About twenty years ago, when I was working for the summer at my hometown public library, a patron came up to the desk with a biography, meant for adult readers, of a movie actor who shall remain nameless because I honestly can’t remember who it was.  The patron said he wanted me to “be aware” of something in the book and opened it, not to a torn page or the impression of a bacon bookmark or even commentary rendered in magic marker,* but to three very specific publisher ads in the back.

Two of these ads were for annotated filmographies of gay cinema and one was for a book about a male character struggling with his sexual orientation in Hollywood.   The wording and images in these ads were not, as I recall, explicit.

He also told me that he was sure the person who had ordered the book for the library had no idea that sort of thing was in this otherwise fine biography of a fine actor, but he wanted me to be aware that it was “just in case someone else saw them.”

I gave him a complaint form, which was standard procedure, and took the book away, even though he said he would put it back.  This was also standard procedure— we had been told how creative people could get when it came to sparing other people from items they didn’t like.**  Or didn’t want other people to like.

What I did not say to him—because I didn’t know how to express it and had no authority to do so—was that no one was forcing him or anyone else to buy the books in those ads or to approve of them.  The library could not control what publishers advertised in their own publications and was not going to remove pages from a book out of fear that someone might know that certain books exist or are available for purchase.

It is not the place of a public library to support or disapprove of any particular concept.***  It is the place of a library to make a variety of fiction and non-fiction materials available to the public, who are then free to choose what they wish to read, view, and believe.

One’s responsibility to protect others from ideas and concepts ends at the boundaries of one’s own immediate family.

But I didn’t have to say any of this, because the library board said it all when the patron attended the next open meeting and asked what the library was planning to do about the “filthy things” in the book.
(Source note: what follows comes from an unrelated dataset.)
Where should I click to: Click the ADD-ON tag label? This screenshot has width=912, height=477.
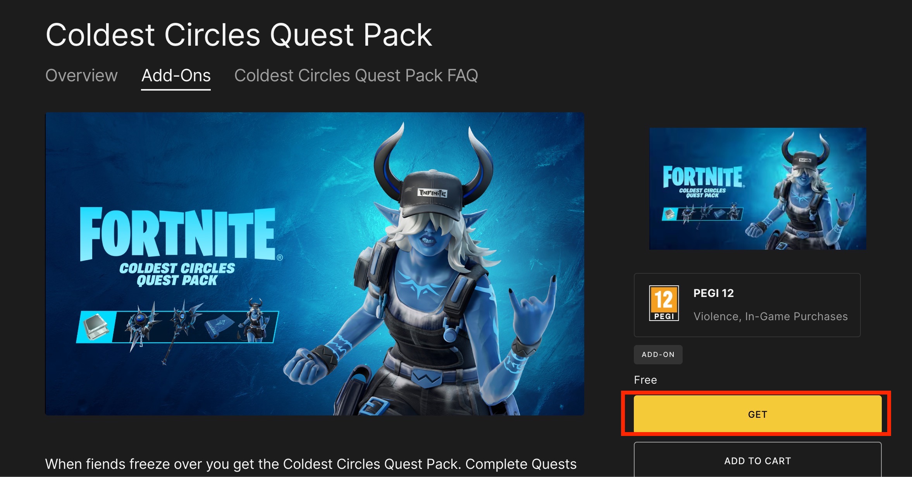658,354
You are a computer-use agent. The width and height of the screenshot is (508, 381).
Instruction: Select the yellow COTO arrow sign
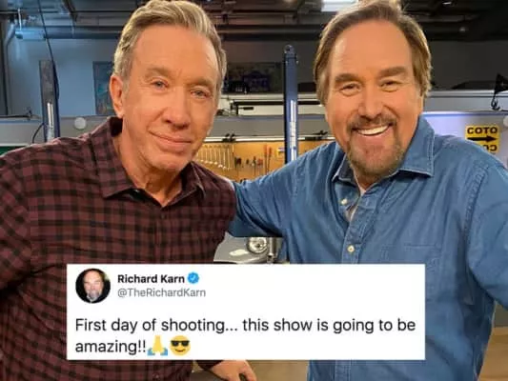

“So you want people to know that the library supports this kind of perverted lifestyle?” asked the patron.

“We want the public to know that we do not support censorship,” said the Board president.

It’s as simple as that.

_____________________________

*Librarians have all seen worse, believe me.  If you’re reading to take your mind off a heavy cold, please use a tissue and turn your head when you sneeze, okay?  Snot is intended to be nature’s superglue.

**And from typos, too.  If you ever feel compelled to physically correct the grammar and punctuation in a library book, please don’t.  I do sympathize, but it’s still considered vandalism—and to be honest, you aren’t always right.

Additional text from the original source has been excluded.